Pandemonium then erupted on the radio net and I had to take over from my radio operator who had frozen up and could not function. There was a lot of shouting and obviously the flotilla stopped in the water. There were many heroic acts performed that day.
Twelve men were killed that afternoon. It was a flat calm sunny day and it seemed to me to be appropriate that there seemed to be no sound at all. Only later did the sound come. The shouting, the radio signals, the pushing and shoving to get into action. I was very tense and my jaw was aching because I had clamped my teeth together so tightly.
Hearing the increase in radio traffic we were hailed by some NATO units from the German navy, and they offered help in the way of helicopters and divers, of which we had none. This offer was refused by ACR and I suppose that the cover up began that day.
We moved in close because we had a doctor on board and there were men on the up turned hull. One of them started to signal us in semaphore, but I could not read it. It was not taught to us. It turned out that he was a former sea cadet who had learned it. It appears that that they could hear men banging the hull in the engine room trying to get out. We could have done with those divers that were offered.
She sank about 9pm, and I held a search light on the hulk for some hours to give anyone trying to get out something to guide them. We stayed with the hulk long after the others in the flotilla went into port. We were the guard ship. It was big news at home of course, and daddy tried to get some information. We stayed for an eternity guarding the wreck which had settled onto its stern, with the bows sticking up from the sea, just like a gravestone, which it was.
One incident remains clear in my mind, the visit of the trawler.
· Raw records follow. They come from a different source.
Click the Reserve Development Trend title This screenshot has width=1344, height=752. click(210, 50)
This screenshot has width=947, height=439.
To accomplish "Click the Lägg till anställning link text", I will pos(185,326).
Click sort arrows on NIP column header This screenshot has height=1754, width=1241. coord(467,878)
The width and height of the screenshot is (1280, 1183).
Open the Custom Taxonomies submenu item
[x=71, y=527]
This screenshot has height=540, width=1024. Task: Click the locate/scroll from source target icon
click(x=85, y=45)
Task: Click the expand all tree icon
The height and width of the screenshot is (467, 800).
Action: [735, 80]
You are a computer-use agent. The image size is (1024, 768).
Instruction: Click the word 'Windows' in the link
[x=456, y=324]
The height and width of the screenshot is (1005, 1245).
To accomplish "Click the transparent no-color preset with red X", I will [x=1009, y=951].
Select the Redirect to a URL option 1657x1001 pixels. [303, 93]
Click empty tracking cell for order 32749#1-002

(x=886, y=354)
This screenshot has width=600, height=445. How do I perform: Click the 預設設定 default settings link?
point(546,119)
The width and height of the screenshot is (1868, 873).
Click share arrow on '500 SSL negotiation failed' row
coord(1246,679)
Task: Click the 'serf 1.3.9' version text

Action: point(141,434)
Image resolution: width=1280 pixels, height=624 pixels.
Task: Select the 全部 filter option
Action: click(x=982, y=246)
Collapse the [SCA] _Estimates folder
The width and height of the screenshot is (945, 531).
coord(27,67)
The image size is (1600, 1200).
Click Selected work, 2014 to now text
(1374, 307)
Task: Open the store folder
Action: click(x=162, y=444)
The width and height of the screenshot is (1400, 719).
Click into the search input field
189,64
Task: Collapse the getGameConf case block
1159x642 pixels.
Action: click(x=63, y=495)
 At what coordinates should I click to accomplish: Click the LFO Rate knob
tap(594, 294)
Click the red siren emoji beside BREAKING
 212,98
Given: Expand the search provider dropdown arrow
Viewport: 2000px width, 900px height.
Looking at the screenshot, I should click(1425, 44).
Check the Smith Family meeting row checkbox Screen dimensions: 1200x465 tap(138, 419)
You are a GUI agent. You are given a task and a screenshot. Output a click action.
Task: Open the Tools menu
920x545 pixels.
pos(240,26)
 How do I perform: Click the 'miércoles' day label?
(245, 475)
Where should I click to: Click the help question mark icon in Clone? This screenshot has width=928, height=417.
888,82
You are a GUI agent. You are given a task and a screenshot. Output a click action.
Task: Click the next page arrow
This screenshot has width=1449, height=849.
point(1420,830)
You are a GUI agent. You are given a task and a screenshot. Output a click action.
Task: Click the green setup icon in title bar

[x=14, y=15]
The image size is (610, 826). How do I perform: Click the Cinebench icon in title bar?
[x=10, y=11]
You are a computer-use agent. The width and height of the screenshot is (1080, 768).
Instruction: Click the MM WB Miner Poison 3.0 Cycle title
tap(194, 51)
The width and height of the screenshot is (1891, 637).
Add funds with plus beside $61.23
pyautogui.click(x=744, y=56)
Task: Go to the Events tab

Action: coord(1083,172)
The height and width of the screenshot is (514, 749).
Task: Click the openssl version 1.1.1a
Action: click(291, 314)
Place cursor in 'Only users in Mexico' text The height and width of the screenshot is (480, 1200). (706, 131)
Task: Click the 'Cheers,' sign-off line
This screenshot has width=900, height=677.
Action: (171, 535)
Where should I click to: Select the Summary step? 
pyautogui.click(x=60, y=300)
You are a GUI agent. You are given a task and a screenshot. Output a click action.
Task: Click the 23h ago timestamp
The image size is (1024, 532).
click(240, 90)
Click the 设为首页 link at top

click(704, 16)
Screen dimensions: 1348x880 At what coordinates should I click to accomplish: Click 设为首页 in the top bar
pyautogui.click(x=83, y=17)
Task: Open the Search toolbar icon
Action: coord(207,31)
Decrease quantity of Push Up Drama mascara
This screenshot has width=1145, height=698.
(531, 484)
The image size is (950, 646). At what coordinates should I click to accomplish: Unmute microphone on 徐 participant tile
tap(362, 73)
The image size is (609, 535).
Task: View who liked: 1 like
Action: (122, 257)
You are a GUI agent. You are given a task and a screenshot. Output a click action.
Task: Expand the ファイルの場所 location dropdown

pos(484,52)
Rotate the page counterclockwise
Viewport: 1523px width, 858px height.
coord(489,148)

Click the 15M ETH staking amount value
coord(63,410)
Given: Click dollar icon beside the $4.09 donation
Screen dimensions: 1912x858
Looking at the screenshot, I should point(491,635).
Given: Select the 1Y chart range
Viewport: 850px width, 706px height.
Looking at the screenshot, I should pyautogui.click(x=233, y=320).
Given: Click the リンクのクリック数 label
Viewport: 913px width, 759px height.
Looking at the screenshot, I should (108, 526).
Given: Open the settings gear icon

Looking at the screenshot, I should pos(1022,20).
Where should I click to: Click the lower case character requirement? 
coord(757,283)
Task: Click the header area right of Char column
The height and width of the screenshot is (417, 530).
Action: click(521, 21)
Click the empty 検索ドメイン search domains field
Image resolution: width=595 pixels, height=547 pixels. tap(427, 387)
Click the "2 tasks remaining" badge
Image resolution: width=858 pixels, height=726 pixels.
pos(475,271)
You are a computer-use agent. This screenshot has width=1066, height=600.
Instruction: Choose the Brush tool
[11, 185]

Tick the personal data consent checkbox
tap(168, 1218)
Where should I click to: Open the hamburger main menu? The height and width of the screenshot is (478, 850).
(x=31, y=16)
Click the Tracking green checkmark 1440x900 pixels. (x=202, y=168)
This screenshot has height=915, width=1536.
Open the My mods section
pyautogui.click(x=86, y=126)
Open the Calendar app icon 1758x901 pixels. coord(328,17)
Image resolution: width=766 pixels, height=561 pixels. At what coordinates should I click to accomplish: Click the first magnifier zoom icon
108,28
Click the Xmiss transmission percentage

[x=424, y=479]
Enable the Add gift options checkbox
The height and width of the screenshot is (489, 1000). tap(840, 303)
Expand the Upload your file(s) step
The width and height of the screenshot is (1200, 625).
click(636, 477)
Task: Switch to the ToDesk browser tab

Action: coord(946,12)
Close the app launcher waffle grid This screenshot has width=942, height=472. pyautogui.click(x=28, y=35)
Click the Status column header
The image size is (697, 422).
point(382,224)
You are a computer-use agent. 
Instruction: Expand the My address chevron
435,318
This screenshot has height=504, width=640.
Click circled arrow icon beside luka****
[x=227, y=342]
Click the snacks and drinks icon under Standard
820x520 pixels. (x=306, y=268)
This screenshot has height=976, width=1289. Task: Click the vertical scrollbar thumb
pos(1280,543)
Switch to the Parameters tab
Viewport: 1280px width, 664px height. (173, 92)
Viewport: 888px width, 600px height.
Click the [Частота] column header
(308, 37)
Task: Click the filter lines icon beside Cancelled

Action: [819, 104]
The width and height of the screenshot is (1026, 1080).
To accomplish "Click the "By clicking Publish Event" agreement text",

While we were guarding the wreck a Polish trawler came right at us, ignoring our signals, and only at the very last moment did they turn away. She was a spy trawler judging from the array of aerials they carried. Later they were joined by a Russian spy trawler, though they remained a distance from us.
The atmosphere was very subdued aboard. They found me one day sitting on the sweep deck at the stern leaning up against a bulkhead. I was fast asleep with my eyes wide open. It had all been too much, my mind had just switched off. I was carried below (with a lot of help). I had been on duty for approximately three days non stop. To this day I cannot watch a film of a shipwreck without thinking of Dave and the others we had shared a drink with.
Tuesday 21st.
Spent the whole day guarding the wreck.

Wednesday 22nd.
Spent the whole day guarding the wreck.

Thursday 23rd.
Spent the whole day guarding the wreck.

Friday 24th.
Left the wreck and headed for Southampton.

Saturday 25th.
Arrived at Southampton. Finally. There was no discussion, neither was there any sort of counseling. Some of us needed it. Most of the crew were still in a state of shock, some later resigned from the RNR.